Im Mai dieses Jahres fanden in Bonn die internationalen Verhandlungen zum Schutz und Nutzen biologischer Vielfalt statt. Rechtzeitig zu diesem Megaevent der Großen Koalition legten Michael Frein und Hartmut Meyer ein Buch vor, welches sich den verdeckten Hintergründen der Konvention über die biologische Vielfalt widmet – denn auch hier geht es ums große Geschäft. Die Autoren, beide in NRO tätig, schildern in sieben Kapiteln anschaulich die Problematik der Biopiraterie, also die Aneignung genetischer Ressourcen durch Unternehmen mit Hilfe des Patentrechts.

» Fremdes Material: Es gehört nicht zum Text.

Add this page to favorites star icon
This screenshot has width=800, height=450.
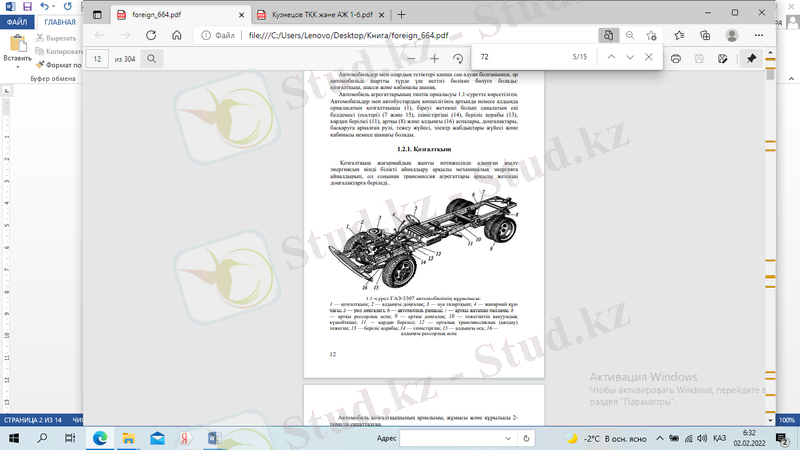coord(652,35)

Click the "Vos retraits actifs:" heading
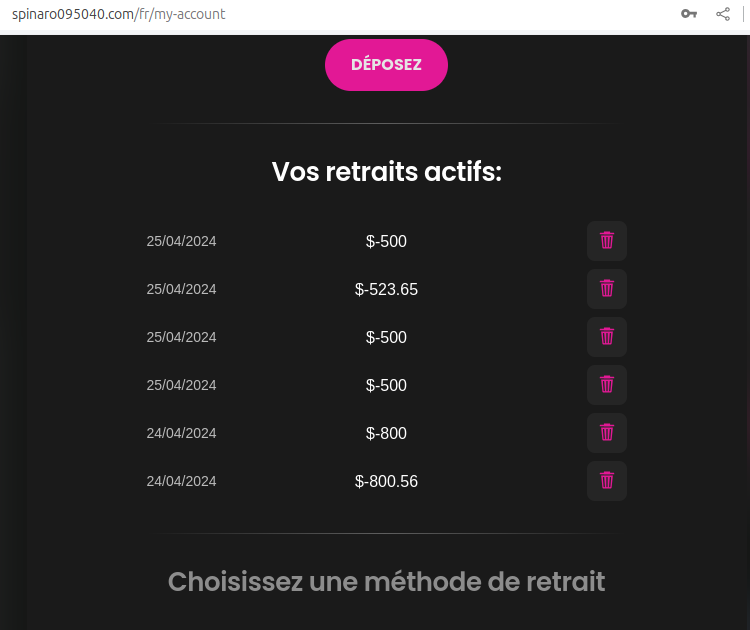[386, 172]
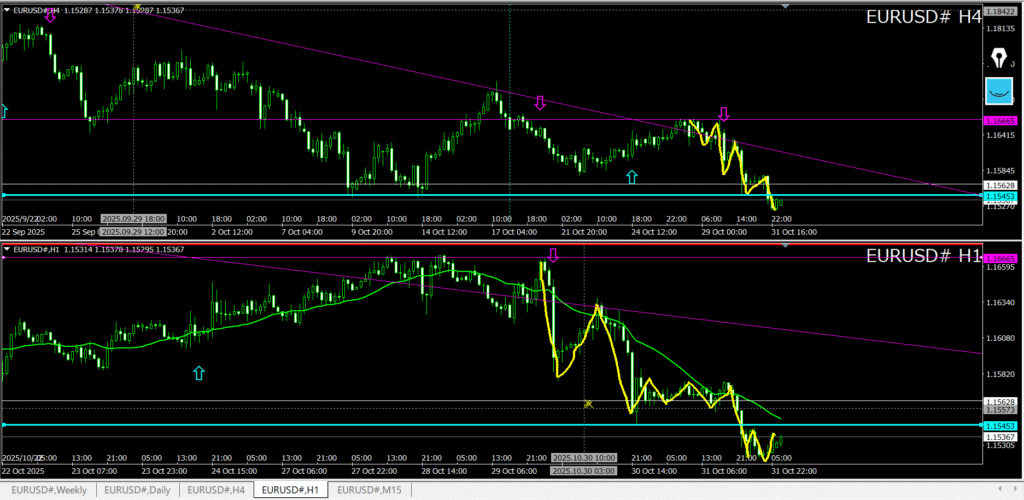This screenshot has width=1024, height=500.
Task: Click the chart shift triangle atop H4 chart
Action: tap(786, 6)
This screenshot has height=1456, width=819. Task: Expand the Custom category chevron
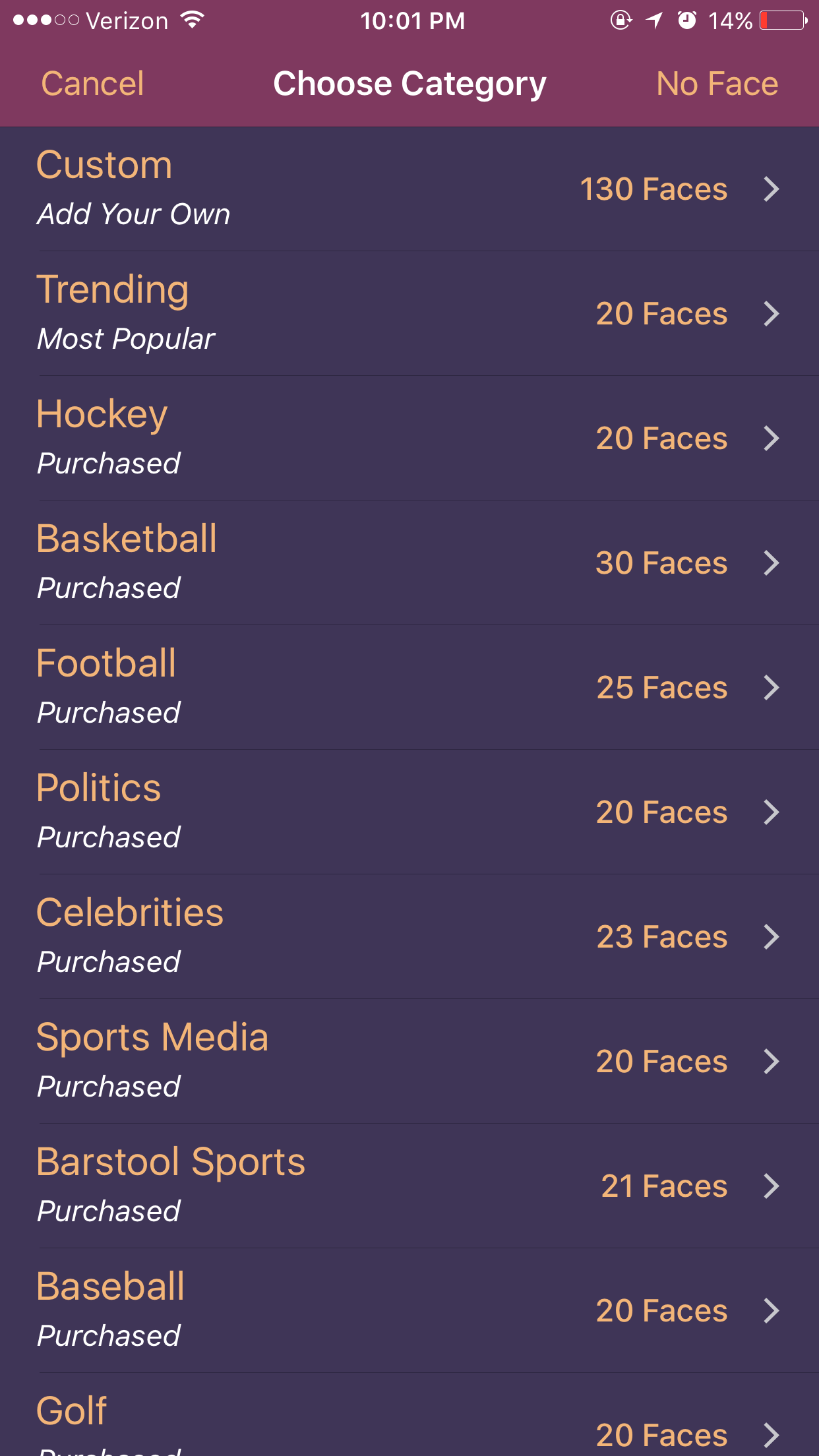(x=771, y=189)
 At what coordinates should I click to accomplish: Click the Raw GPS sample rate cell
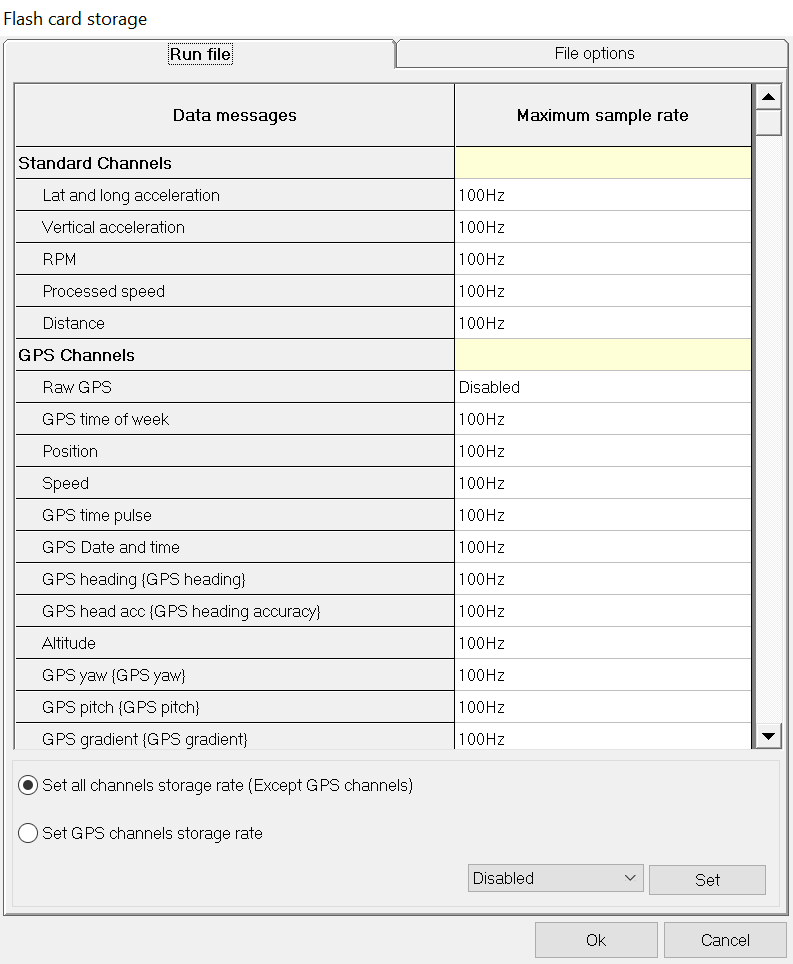coord(602,387)
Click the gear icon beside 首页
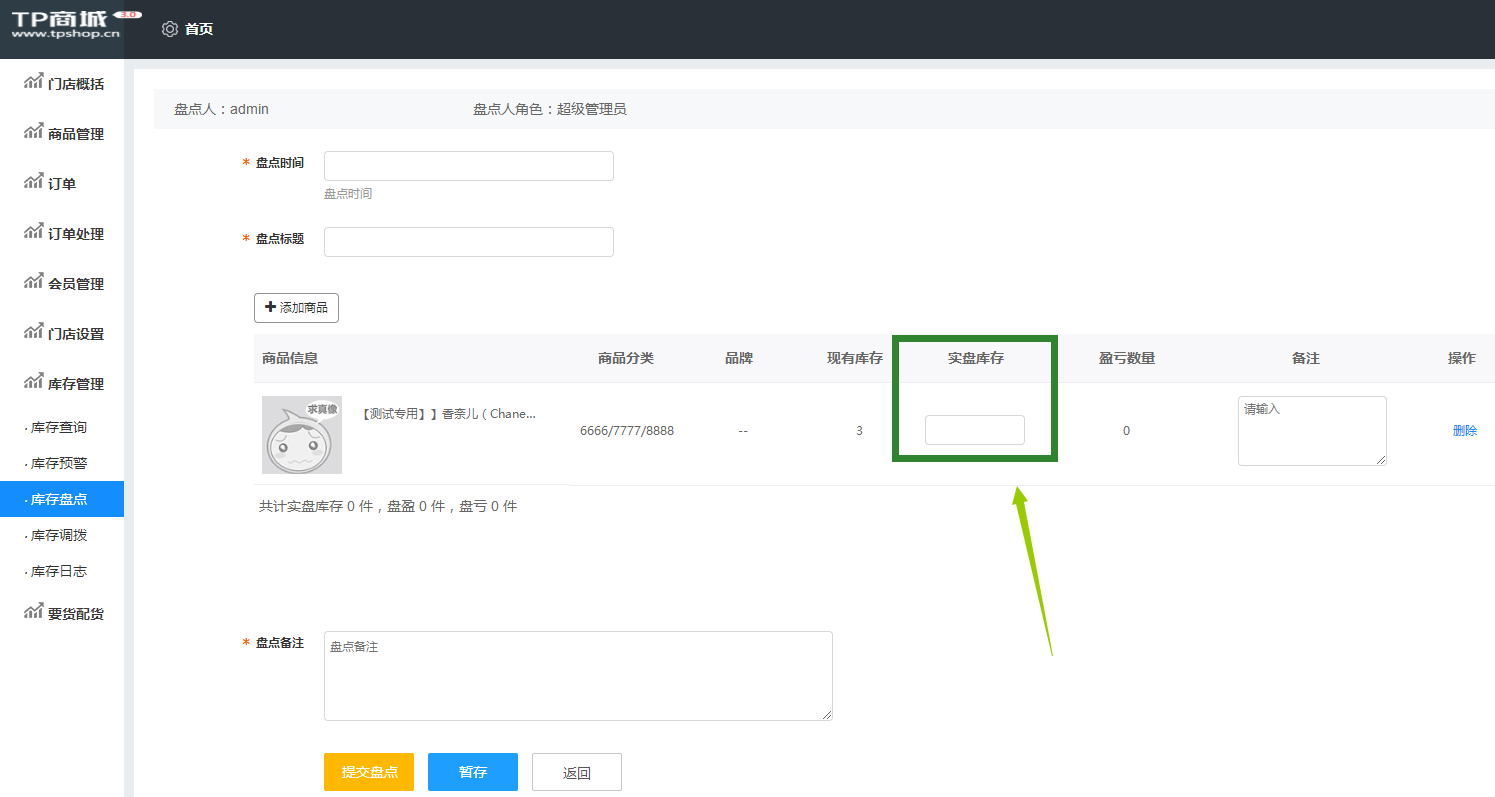 169,29
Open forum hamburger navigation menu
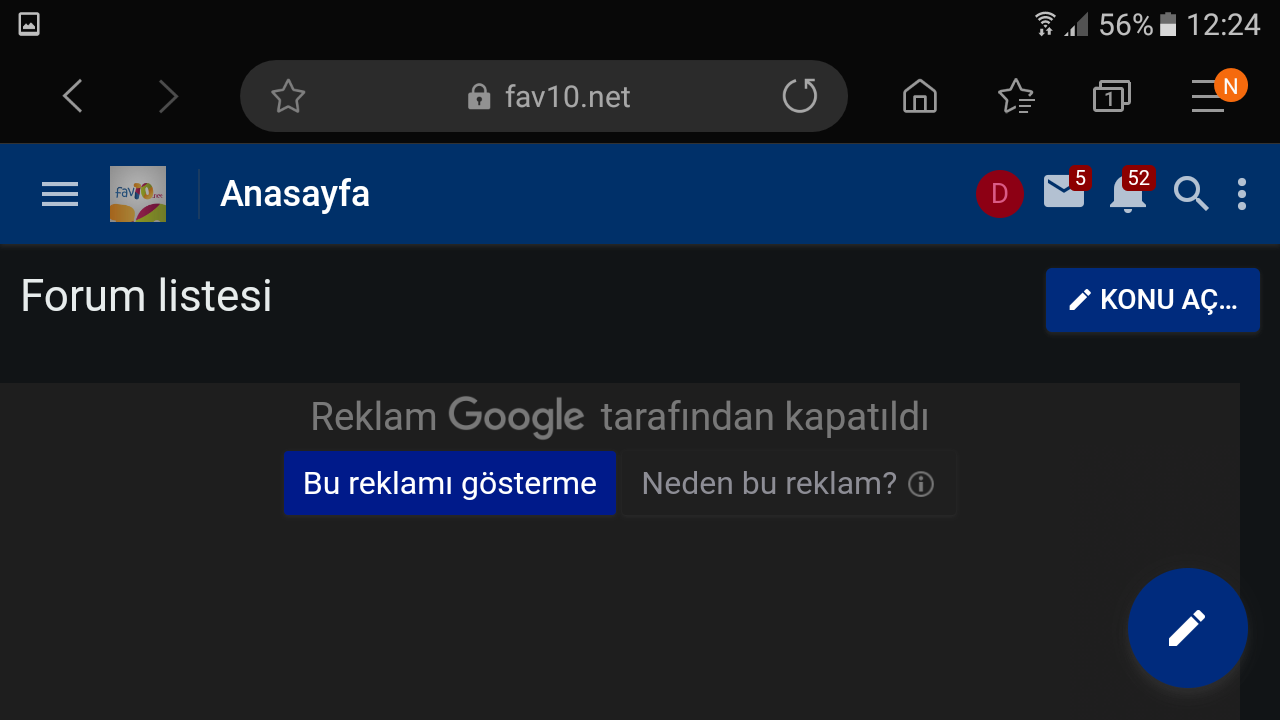1280x720 pixels. pos(60,194)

Zu Beginn werden auf wenigen Seiten zwei Fälle von Biopiraterie (Hoodia-Kaktus und Teufelskralle) aus Südafrika vorgestellt, die im Laufe des Buches immer wieder zur Illustration der in manchen Teilen doch etwas vertrackten und trockenen Rechtsmaterie dienen – dadurch gelingt den Autoren eine recht plastische Schilderung der zugrunde liegenden Problematik.
Nach einer Darstellung der globalen Rahmenbedingungen und der Grundlagen und Entwicklung des Patentrechts werden im fünften Kapitel acht weitere Fälle von Biopiraterie beschrieben: Einige wurden bereits in den Medien erwähnt, wie Neem, Ayahuasca oder Basmati, andere wie die Pelargonie oder das Madagaskar-Immergrün haben aber auch für informierte LeserInnen noch eine Menge „Aufregungspotential“.
Im sechsten Kapitel werden die Positionen der Industrie am Beispiel des Pharmasektors dargestellt. Aufgezeigt wird, dass das Argument der Pharmaindustrie, genetische Ressourcen seien doch gar nicht mehr für die Forschung nötig und daher die derzeit heftigst diskutierten Regeln zu Fragen des Zugangs zur biologischen Vielfalt und des fairen Vorteilsausgleichs kaum relevant, vor allem ein taktisches Argument ist. Der Heilpflanzensektor bietet ein enormes wirtschaftliches Potential für die Industrie. Zu kurz kommt in diesem Kapitel die Landwirtschaftsindustrie und deren Auswirkungen auf die Zerstörung der biologischen Vielfalt bei gleichzeitiger Angewiesenheit auf die genetischen Ressourcen für weitere Züchtungen.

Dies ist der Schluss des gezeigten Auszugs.